Unite backs Corbyn’s call for Royal Navy ships to be built in UK

Unite, the UK’s largest union representing defence and shipbuilding workers, backed today’s demand by Labour leader Jeremy Corbyn for the three new Royal Fleet Auxiliary vessels to be built in UK shipyards.

MARS FSS design. Photo: UK-NDP

Government plans to put the £1 billion contract for building the ships out to tender in international shipyards would be an ‘act of gross betrayal’ and rob Britain’s shipbuilding and manufacturing communities of decent jobs for generations to come, Unite warned.

Backing Jeremy Corbyn’s call made in a speech in Govan, Glasgow, on May 11, Unite assistant general secretary Steve Turner said:

“By 2020, nearly 25 pence in every pound of defence spending will be sustaining jobs in factories overseas, rather than jobs, skills and communities here in the UK.”

“Awarding the £1 billion contract for the design, engineering and manufacturing of the navy’s three new Royal Fleet Auxiliary ships to an overseas shipyard would be a gross betrayal of the UK’s world class shipbuilders.
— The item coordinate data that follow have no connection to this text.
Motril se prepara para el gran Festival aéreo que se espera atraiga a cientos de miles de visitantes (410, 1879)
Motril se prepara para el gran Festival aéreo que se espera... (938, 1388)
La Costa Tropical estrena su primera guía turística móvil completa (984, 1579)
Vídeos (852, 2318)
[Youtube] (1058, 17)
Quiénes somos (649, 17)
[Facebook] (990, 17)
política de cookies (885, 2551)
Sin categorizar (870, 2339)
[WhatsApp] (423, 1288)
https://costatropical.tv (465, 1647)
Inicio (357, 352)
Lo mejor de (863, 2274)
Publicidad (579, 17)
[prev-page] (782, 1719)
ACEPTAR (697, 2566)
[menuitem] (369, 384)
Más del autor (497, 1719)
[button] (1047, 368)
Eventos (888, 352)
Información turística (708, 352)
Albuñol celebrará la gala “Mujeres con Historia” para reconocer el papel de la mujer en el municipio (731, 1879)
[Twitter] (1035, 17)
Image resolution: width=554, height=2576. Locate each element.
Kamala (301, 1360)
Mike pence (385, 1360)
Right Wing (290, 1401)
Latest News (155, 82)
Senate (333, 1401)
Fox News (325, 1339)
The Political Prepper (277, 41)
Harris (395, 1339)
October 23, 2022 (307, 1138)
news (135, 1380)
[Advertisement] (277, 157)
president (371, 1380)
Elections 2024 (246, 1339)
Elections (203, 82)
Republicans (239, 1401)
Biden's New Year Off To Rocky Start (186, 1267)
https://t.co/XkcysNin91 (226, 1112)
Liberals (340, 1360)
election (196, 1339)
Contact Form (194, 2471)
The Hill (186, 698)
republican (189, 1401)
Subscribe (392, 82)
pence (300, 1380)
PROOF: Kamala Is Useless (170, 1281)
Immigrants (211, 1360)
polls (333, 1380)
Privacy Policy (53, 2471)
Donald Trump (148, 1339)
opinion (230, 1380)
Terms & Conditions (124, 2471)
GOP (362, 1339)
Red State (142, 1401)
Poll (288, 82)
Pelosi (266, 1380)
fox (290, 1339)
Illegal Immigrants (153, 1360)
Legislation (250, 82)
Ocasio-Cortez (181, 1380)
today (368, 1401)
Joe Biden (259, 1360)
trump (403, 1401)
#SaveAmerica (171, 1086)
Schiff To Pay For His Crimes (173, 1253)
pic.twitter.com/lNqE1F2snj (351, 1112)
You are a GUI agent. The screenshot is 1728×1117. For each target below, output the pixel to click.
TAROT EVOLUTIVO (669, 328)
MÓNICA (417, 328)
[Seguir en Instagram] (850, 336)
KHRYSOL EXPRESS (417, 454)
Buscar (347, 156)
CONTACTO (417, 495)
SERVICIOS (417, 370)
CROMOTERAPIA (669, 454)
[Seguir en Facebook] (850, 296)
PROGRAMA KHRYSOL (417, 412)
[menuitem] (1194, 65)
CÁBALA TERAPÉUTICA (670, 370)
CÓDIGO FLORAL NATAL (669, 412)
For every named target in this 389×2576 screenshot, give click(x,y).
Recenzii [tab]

It would deny our steel and other manufacturing supply industries, which should be at the heart of this ‘best of British’ project, of much needed work,” Turner added.

“Theresa May’s government needs to back UK defense workers and our manufacturing industries by guaranteeing these ships that support our armed forces across the globe, are made in UK yards from Belfast to Rosyth and Merseyside to Plymouth with British steel, as part of an industrial and defence strategy that supports UK plc,” Unite assistant general secretary stressed.

Last month, UK’s union for shipbuilding workers GMB also said that domestic shipyards need to get a £1 billion order for new RFA ships. GMB’s research showed that up to 6,700 jobs could be created or secured in the UK if the order went to a domestic shipbuilder – including 1,800 much-needed shipyard jobs. A further 4,700 jobs could be secured in the wider supply chain – including in the steel industry.